Why today’s focus on IT systems? I’m concerned that where VAT projects have begun, the primary focus is on accounting processes potentially masking the enormity of IT solution requirements. The fact is many companies have systems that would qualify for display in museums.
If you require a new solution, you're probably too late to get it launched on time, both from the perspective of time to delivery and availability of competent manpower. There is time to put in place standalone systems, with a focus on solid interfaces to ensure integrity. There might even be time to deploy individual modules of enterprise resource planning (ERP) but this risks compliance leakages and with that fines.
Ever since ERP won the systems war, standalone software has been waging an asymmetric fightback, its adherents seen as eccentric antiquarians. Yet when I worked in a division of WPP, one of the world's largest marketing companies and an employer of a quarter of a million people, it delegated these system decisions to its many constituent entities. End of period reporting was via a common platform, but the requirements were manageable.
ERP is one of those anacronyms most people can successfully decompress, but when pressed fundamentally don’t understand what it is. Training and ongoing interaction means individuals understand up to the extremities of their interaction, but this leaves them unable to see the wood for the trees.

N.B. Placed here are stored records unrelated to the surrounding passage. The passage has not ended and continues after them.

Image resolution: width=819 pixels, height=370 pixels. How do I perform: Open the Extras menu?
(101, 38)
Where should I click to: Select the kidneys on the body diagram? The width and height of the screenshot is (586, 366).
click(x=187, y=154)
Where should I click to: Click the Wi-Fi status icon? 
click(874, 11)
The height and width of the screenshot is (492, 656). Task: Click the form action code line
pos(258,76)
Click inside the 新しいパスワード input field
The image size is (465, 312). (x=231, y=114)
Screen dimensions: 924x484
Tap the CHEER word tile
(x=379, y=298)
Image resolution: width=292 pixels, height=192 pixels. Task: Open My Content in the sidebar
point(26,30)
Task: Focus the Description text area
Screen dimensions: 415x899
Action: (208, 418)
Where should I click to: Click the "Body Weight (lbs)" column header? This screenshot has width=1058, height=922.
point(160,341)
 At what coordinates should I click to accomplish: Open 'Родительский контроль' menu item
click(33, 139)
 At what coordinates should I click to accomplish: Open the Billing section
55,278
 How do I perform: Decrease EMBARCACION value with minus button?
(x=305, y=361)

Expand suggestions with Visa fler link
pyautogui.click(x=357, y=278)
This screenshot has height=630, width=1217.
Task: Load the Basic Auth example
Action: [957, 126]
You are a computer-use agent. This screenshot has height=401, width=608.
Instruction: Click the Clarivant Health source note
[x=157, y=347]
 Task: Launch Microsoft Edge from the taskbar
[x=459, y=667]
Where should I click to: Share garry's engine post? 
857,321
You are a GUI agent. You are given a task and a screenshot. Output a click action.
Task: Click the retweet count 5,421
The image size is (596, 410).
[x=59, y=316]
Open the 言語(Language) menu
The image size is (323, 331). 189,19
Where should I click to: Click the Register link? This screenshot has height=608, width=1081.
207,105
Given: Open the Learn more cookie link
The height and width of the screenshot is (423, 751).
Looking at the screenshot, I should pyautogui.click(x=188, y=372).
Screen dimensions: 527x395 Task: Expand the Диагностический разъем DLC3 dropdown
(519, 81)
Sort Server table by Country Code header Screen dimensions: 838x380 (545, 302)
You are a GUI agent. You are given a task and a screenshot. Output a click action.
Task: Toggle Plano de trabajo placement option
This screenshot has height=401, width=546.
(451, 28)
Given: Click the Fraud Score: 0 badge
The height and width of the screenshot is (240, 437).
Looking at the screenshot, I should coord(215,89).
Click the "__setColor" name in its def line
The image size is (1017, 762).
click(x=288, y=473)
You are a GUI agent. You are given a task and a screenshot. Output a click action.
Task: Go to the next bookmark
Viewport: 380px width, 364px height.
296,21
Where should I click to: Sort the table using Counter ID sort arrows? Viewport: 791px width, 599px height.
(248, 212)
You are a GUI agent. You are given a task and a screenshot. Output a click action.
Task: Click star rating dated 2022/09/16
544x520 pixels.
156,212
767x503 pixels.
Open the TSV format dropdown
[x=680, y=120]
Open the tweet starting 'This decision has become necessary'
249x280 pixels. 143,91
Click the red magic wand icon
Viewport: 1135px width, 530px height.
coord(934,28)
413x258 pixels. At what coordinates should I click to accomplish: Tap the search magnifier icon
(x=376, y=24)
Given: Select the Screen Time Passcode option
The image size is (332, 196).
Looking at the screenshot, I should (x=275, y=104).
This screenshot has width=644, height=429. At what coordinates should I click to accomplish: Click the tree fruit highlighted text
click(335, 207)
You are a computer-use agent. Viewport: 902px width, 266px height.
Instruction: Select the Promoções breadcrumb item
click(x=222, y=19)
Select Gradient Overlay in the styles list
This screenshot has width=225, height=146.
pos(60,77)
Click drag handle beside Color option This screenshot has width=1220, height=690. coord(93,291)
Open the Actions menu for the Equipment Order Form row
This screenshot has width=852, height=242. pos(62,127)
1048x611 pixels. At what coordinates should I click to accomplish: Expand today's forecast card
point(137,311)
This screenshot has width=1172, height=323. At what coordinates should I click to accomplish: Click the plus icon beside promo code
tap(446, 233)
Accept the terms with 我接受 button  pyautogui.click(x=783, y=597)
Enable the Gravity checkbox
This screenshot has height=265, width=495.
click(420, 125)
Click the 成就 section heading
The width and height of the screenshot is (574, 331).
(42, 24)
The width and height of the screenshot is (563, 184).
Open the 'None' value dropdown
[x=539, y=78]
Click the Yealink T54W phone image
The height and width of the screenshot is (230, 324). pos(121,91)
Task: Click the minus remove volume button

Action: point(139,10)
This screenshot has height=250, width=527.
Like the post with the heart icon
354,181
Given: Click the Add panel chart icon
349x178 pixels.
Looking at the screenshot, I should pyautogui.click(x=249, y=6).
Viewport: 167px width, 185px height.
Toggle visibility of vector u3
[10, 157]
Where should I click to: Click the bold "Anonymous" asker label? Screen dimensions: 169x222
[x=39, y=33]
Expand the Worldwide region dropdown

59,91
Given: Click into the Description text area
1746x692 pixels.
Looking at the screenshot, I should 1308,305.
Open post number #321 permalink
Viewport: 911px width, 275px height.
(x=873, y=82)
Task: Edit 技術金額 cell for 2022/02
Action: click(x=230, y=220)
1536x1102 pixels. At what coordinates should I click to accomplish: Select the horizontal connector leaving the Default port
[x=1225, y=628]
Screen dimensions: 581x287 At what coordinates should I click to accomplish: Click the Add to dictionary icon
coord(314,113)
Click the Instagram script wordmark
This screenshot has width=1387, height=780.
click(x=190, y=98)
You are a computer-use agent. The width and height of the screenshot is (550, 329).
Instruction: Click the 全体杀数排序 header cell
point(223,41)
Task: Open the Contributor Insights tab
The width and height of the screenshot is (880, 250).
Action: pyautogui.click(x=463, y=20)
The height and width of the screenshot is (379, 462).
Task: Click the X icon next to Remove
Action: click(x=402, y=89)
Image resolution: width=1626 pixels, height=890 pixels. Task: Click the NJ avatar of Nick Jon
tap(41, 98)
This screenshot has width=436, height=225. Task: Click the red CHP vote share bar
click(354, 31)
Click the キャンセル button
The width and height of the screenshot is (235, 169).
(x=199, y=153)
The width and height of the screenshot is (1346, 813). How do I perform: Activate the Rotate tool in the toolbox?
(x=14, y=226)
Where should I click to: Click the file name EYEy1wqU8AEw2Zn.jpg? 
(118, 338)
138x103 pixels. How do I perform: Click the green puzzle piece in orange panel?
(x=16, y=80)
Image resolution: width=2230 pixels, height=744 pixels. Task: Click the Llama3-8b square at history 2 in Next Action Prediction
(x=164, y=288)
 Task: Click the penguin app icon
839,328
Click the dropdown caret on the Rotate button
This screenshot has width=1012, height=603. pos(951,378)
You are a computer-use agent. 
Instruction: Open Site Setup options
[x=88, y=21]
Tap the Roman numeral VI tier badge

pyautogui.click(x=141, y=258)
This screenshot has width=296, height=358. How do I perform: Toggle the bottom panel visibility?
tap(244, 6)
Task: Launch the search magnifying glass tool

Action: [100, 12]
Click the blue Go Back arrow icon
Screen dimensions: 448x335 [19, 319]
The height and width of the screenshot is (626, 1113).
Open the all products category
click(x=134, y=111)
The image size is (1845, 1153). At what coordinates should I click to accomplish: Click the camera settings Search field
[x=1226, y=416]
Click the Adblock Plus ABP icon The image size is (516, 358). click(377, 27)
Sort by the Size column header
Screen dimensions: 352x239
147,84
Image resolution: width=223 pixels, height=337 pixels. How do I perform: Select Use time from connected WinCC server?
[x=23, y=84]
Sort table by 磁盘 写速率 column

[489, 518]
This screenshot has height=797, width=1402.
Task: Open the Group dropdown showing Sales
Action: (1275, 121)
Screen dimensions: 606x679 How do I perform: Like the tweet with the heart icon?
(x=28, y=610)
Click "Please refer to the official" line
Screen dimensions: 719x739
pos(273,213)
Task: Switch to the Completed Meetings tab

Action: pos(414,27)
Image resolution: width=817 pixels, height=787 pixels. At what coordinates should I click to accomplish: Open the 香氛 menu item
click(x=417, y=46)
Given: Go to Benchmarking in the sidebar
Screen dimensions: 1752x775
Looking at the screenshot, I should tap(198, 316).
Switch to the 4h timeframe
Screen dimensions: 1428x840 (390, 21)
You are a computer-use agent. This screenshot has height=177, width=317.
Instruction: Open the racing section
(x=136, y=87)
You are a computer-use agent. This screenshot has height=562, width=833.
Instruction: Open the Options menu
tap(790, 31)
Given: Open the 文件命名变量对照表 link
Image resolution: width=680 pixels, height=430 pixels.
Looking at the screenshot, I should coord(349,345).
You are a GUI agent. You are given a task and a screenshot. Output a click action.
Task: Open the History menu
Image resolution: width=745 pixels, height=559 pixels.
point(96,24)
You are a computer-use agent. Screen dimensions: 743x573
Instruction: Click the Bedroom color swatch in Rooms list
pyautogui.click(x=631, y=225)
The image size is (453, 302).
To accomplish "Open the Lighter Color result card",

If you’ve ever been told a system change was impossible and that you wouldn’t understand why, it’s not because you’re talking to a stroppy teenager. The internal ERP team are conscious of the limitations - limitations not expected when some well-attired individual convinced your company that it could achieve material efficiencies by implementing their ERP software.
Imagine your entity is an apartment building and a decision is made to manage all its functions using a single end-to-end software solution. An external team is matched to one of yours and having mapped all the process flows, these are digitised and voila! Your entity is now operating with enhanced material efficiency.
Apartments on the first floor don’t want air conditioning but the ground and second floor do. Post completion, the residents on the first floor complain that the temperature is so icy they need to keep all their windows open. This has led to nimble thieves climbing in and stealing their possessions. You get the idea.
Like this imaginarium, individual process owners very often don’t work together and their requirements are driven by their own localised needs. They probably missed the meetings that dealt with other functions up and down the company's supply chain.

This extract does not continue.